Saat KH Saifuddin Zuhri Menolak Pemberian Pangkat Militer

Selasa, 8 Januari 2019 | 10:15 WIB

Saat KH Saifuddin Zuhri Menolak Pemberian Pangkat Militer

KH Saifuddin Zuhri (Dok. Perpustakaan PBNU)

Membaca sejarah pergerakan nasional Indonesia secara umum, khususnya yang terkait perjuangan pesantren, santri, para kiai, dan Nahdlatul Ulama, KH Saifuddin Zuhri (1919-1986) merupakan sosok yang dapat menjadi rujukan otoritatif. Bukan hanya dari catatan-catatan apik dirinya soal perjalanan sejarah Indonesia dan pesantren, tetapi karena Kiai Saifuddin Zuhri juga ikut berjuang secara fisik.

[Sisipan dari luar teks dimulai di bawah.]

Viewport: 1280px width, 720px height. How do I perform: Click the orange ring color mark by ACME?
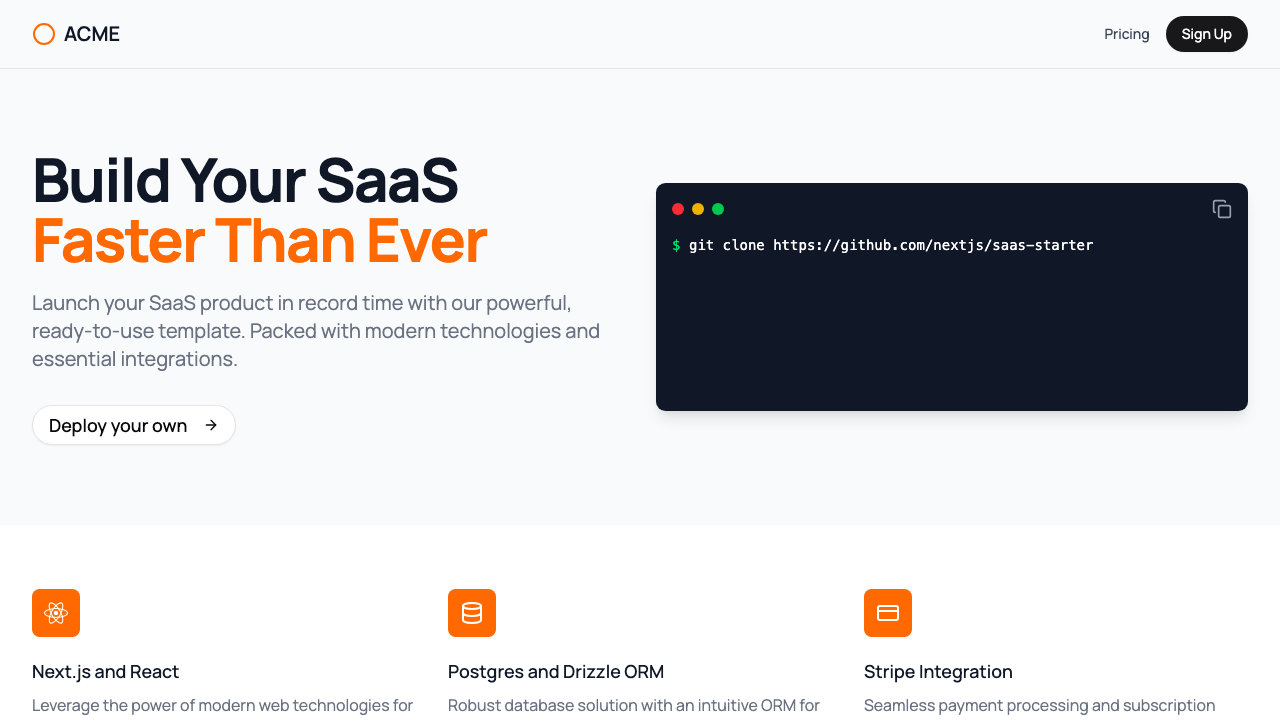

Rekam sejarah pergerakan nasional dicatat dan ditulis dengan baik oleh Kiai Saifuddin Zuhri. Lintasan sejarah tersebut dapat dibaca dari karyanya Guruku Orang-orang dari Pesantren, buku memoar tebalnya berjudul Berangkat dari Pesantren, serta karya-karya lainnya. Dari historiografi atau tulisan sejarah Kiai Saifuddin Zuhri, sejarah tidak hanya berisi narasi-narasi pokok (core), tetapi juga catatan-catatan pinggiran yang penting diketahui sebagai faktor penentu terjadinya narasi core sejarah tersebut.

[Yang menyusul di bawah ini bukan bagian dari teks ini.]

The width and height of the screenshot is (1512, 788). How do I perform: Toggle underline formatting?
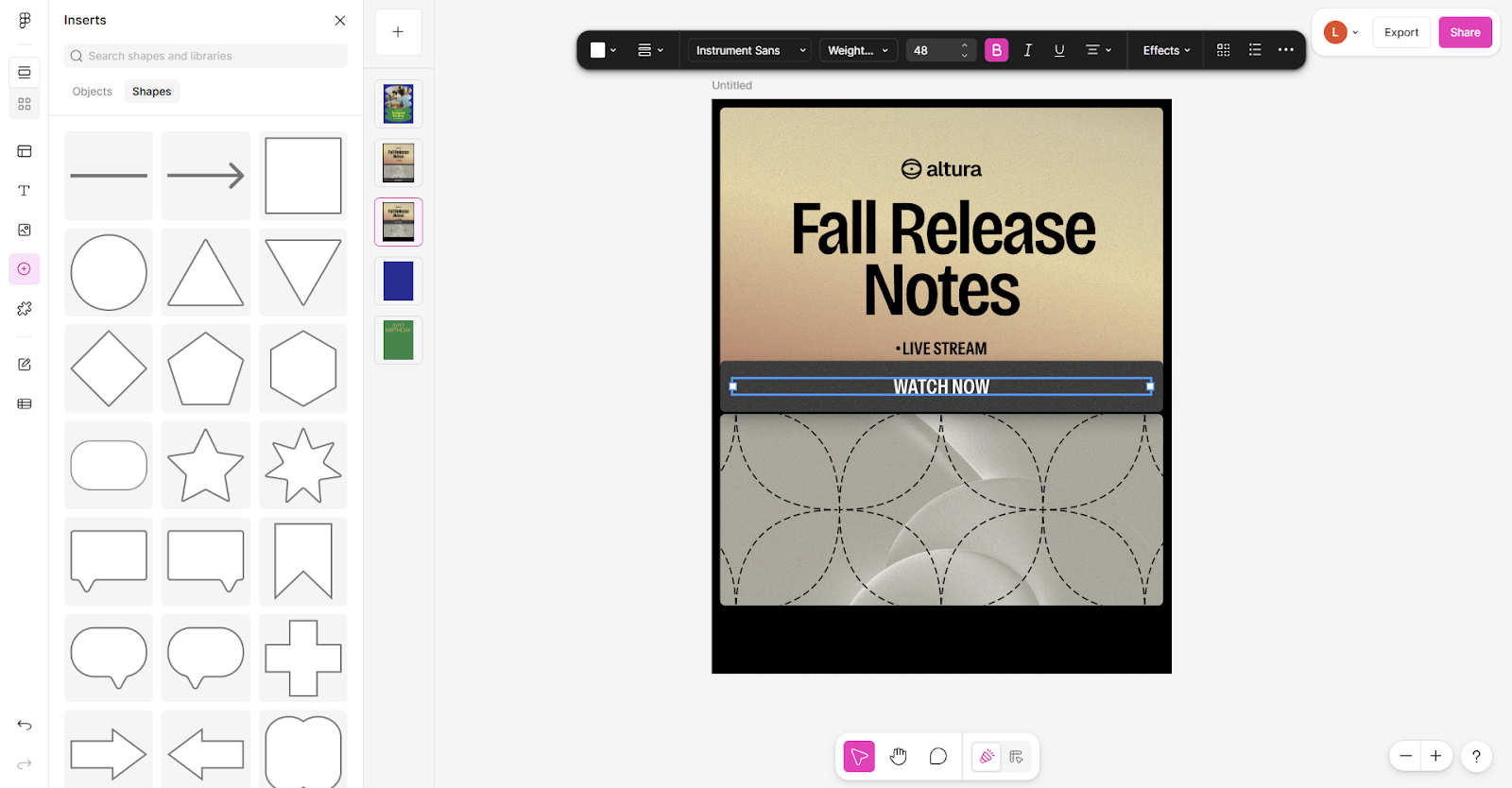pyautogui.click(x=1059, y=50)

Pria kelahiran Sokaraja, Banyumas pada 1 Okrober 1919 itu merupakan sosok yang terbilang lengkap. Ia seorang ulama, perjuang kemerdekaan, wartawan, politikus, dan birokrat. Semua perannya itu ia lakukan demi bangsa dan negara. Di dalam tubuh NU, ia bersama KH Wahid Hasyim mengembangkan jaringan NU di berbagai daerah.

Dalam catatan Munawir Aziz (Pahlawan Santri: Tulang Punggung Pergerakan Nasional, 2016), Kiai Saifuddin Zuhri sebagai pejuang kemerdekaan melawan kolonial pernah menjadi target operasi intelijen Belanda. Dia dianggap buron sejak 21 Desember 1948. Bersama anak dan istrinya yang sedang hamil tua, ia menyusuri tebing curam dan licin selama beberapa bulan dengan melewati lebih dari 22 desa sebagai tempat perlindungan dari kejaran tentara Belanda.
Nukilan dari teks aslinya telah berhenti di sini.